Flexibilização da jornada de trabalho 

Regime em que o trabalhador atua por quatro dias consecutivos e folga três dias seguidos, a jornada de trabalho 4×3 é uma reivindicação da classe trabalhadora que tem ganhado eco em vários lugares do mundo, inclusive no Brasil, onde essa movimentação está relacionada, ainda, às discussões pela extinção definitiva da escala semanal 6×1

Em dezembro de 2023, a Comissão de Assuntos Sociais (CAS) aprovou o projeto que inclui na CLT a possibilidade de redução da hora trabalhada diária ou semanal, sem redução da remuneração, desde que feita mediante acordo ou convenção coletiva (PL 1.105/2023). 

Mesmo antes da aprovação do projeto, algumas empresas já implementaram esse modelo de forma experimental. 

“Entendo que a adoção da jornada de quatro dias por semana representa um avanço na busca por maior equilíbrio entre vida pessoal e profissional, mas sua implementação exige planejamento e cautela, pois pode gerar impactos financeiros e operacionais para todas as empresas”, diz Thiago Martins.

Embora setores que operam com atividades ininterruptas, como: saúde, transporte, segurança pública e indústrias, enfrentem desafios mais evidentes, todas as empresas, independentemente do segmento, sentirão os efeitos da mudança

“Para adotar esse novo modelo, as empresas devem formalizar a mudança por meio de acordo individual entre empregado e empregador, respeitando os limites da CLT, ou com um acordo ou convenção coletiva, em setores que exigem ajustes mais específicos para evitar prejuízos à operação”, explica o advogado trabalhista. 

O contrato deve detalhar:

  • Carga horária semanal e sua distribuição;
  • Forma de compensação de horas, caso necessário;
  • Critérios para reversão ao modelo tradicional, se a empresa precisar de ajustes futuros.

“Por fim, a flexibilização da jornada pode gerar conflitos se o banco de horas não for bem administrado. Entre as estratégias para evitar problemas incluem a formalização das regras claras, a definição de critérios transparentes e a implementação de sistemas de controle de jornada, que garantam conformidade legal e evitam disputas trabalhistas”, explica Thiago Martins. 

Já em relação à operação e à cultura organizacional, Ana Carolina Guerra observa que também haverá desafios com a jornada 4×3.

Segundo ela, é um modelo que já está sendo testado em várias partes do mundo e, apesar dos benefícios como mais qualidade de vida e engajamento, exige mudanças na forma de organizar o trabalho internamente.

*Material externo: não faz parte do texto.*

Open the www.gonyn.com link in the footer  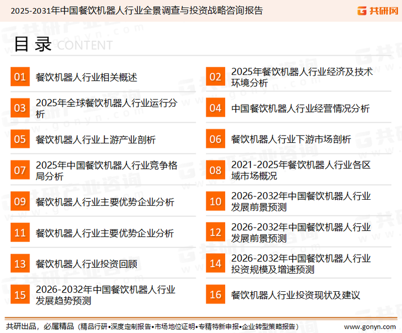click(x=369, y=326)
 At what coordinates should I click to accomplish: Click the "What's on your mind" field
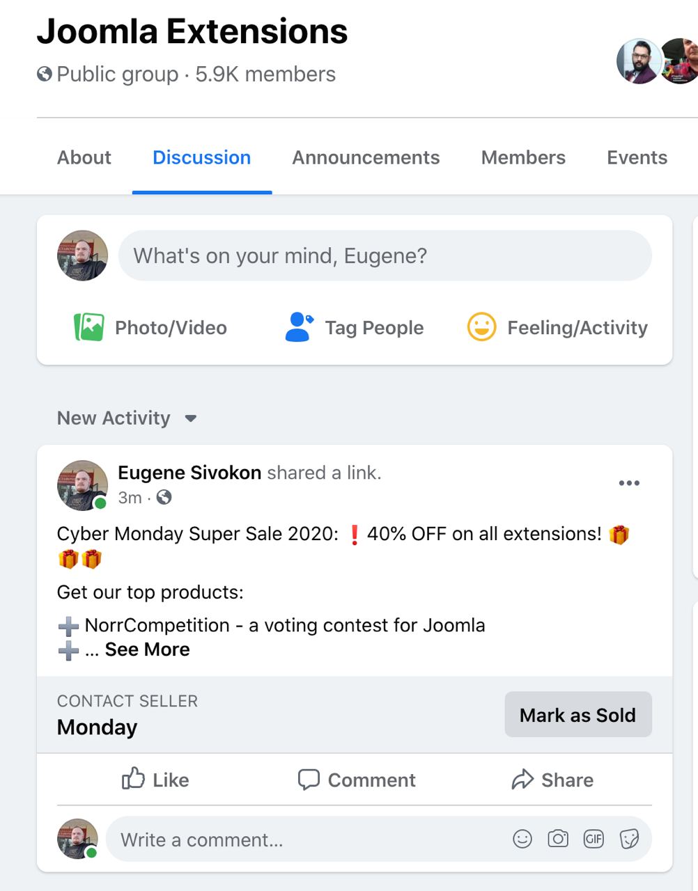click(x=385, y=255)
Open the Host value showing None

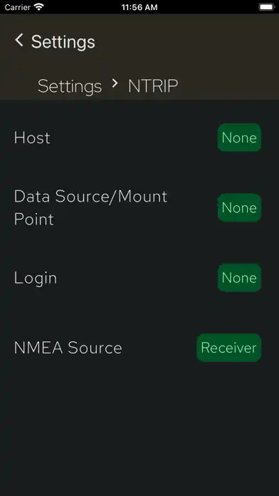pos(239,138)
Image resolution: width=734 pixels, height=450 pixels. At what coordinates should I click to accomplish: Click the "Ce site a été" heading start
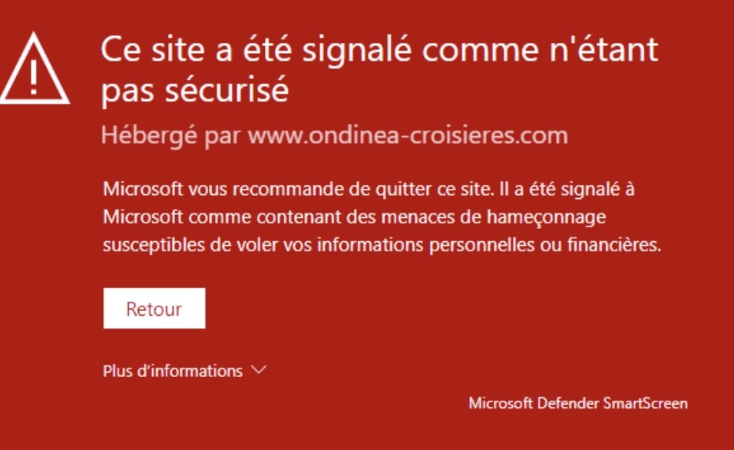tap(184, 51)
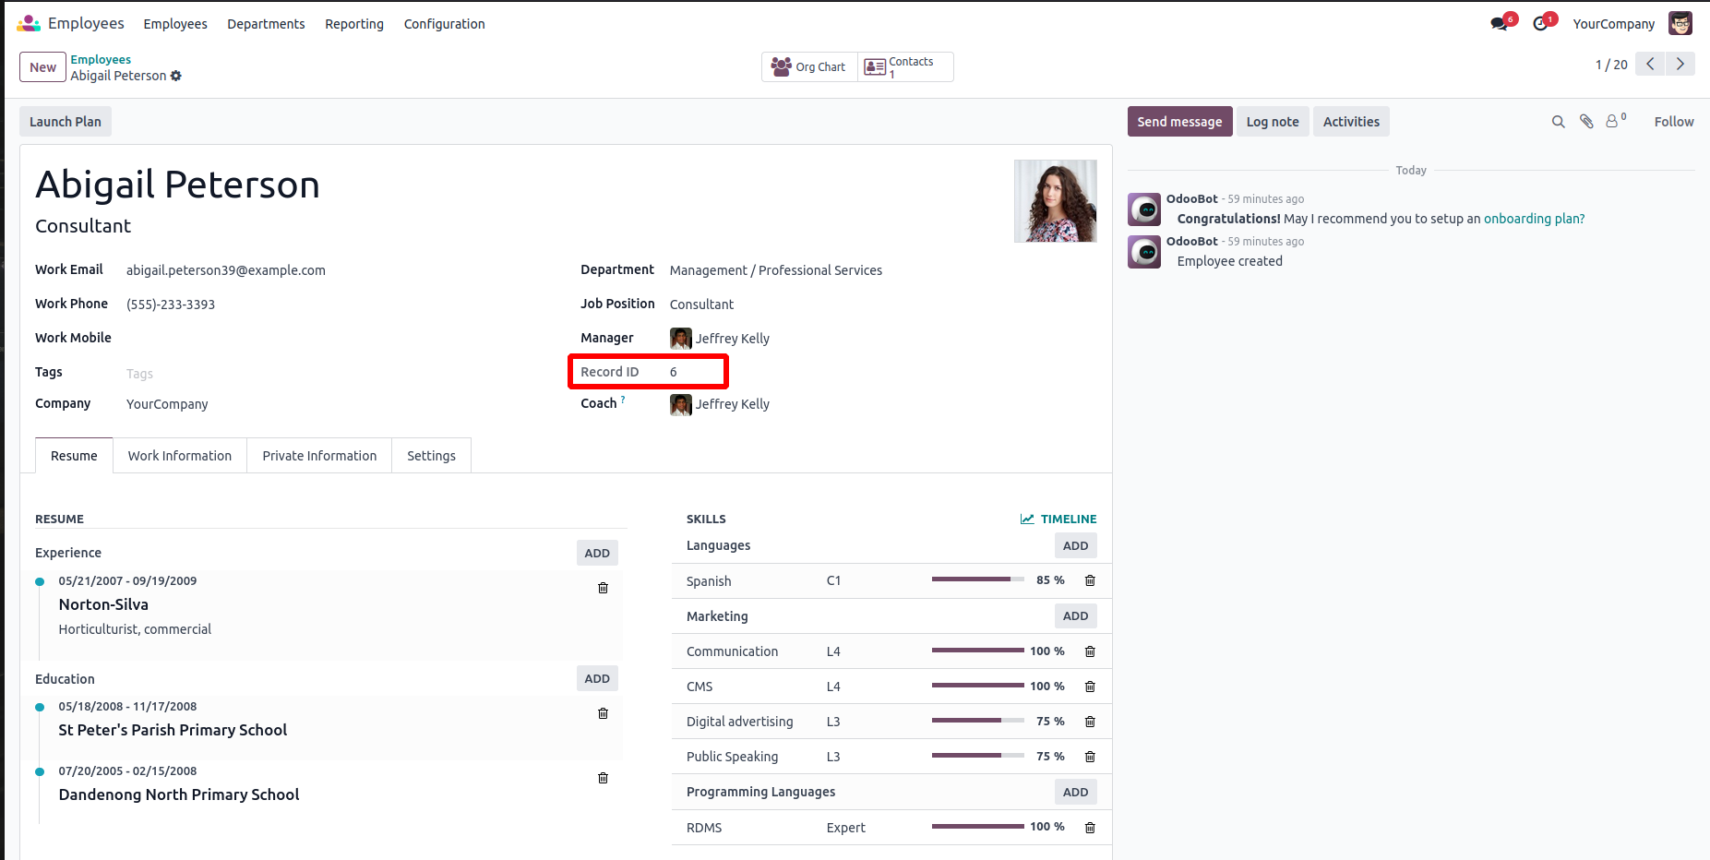This screenshot has width=1710, height=860.
Task: Go to next employee record
Action: (x=1680, y=64)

“Um dos pontos a serem discutidos é a garantia de que a redução de dias não gere uma sobrecarga nas horas restantes ou afete a produtividade da equipe”, alerta a profissional de Recursos Humanos. 

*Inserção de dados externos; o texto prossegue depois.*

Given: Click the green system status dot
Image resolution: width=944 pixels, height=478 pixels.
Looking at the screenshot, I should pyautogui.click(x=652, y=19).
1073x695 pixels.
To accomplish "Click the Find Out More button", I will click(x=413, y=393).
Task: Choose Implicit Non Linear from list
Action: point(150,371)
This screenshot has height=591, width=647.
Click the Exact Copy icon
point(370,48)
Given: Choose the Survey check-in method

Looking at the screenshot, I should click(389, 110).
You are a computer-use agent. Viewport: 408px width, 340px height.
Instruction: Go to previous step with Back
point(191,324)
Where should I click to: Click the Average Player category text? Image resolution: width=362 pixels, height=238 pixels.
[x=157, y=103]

O primeiro passo para o time de RH é mapear quais atividades podem vir a ser afetadas e entender quais processos podem ser otimizados para que essa transição aconteça de forma saudável. A tecnologia pode ser uma grande aliada nesse processo, automatizando tarefas operacionais e permitindo que o foco seja nas atividades estratégicas.

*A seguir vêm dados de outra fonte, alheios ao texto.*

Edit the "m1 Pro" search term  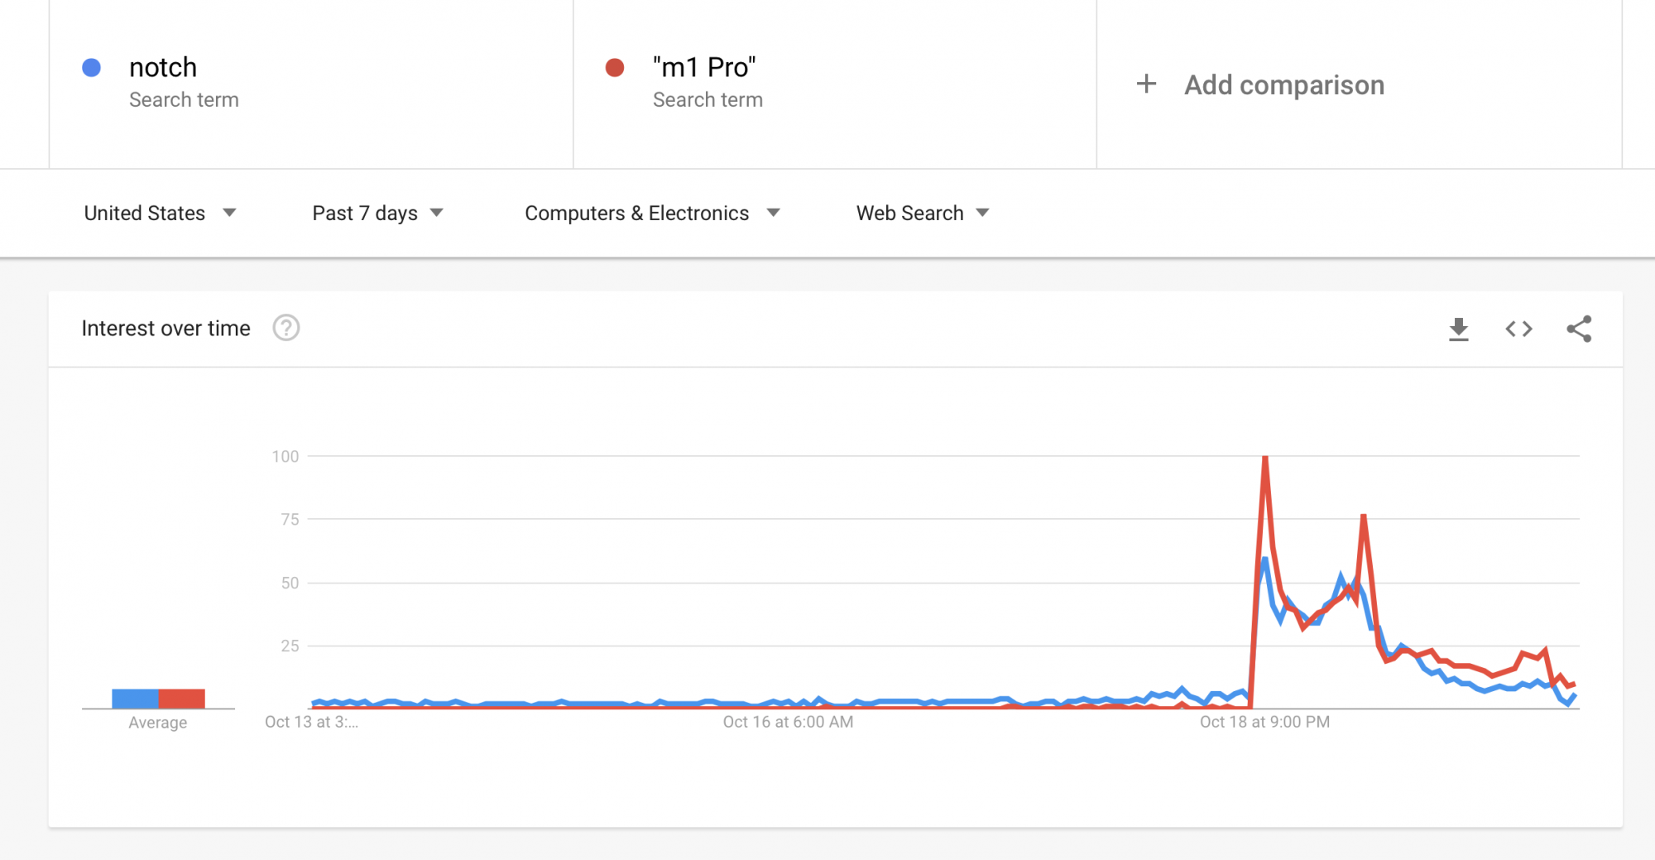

“Também é fundamental envolver as lideranças desde o início, garantindo que elas enxerguem os ganhos do novo formato, evitando que se tornem barreiras ao processo”, afirma Ana Carolina.

Como preparar gestores e lideranças para essas mudanças?

Muitos gestores e lideranças podem ter receio de que algumas dessas novas regras atrapalhem o rendimento das equipes e joguem os resultados lá para baixo. E ganhar o apoio dos líderes é fundamental nesse momento de novidades na CLT.

“O RH precisa atuar diretamente na capacitação dos gestores, para que eles percebam não apenas as regras e impactos, mas também como cada decisão influencia a cultura organizacional”, explica Ana Carolina Guerra.

Segundo ela, muitos gestores ainda têm resistência a mudanças, especialmente quando envolvem maior flexibilidade de trabalho, então é essencial criar espaços de diálogo, oferecer treinamentos e garantir que as lideranças tenham clareza sobre os benefícios dessas transformações.

“No final, qualquer mudança trabalhista reflete diretamente na experiência do colaborador. E empresas que conseguem alinhar suas políticas às novas realidades do mercado tendem a reter mais talentos e fortalecer sua posição como marcas empregadoras de referência”, completa Ana Carolina.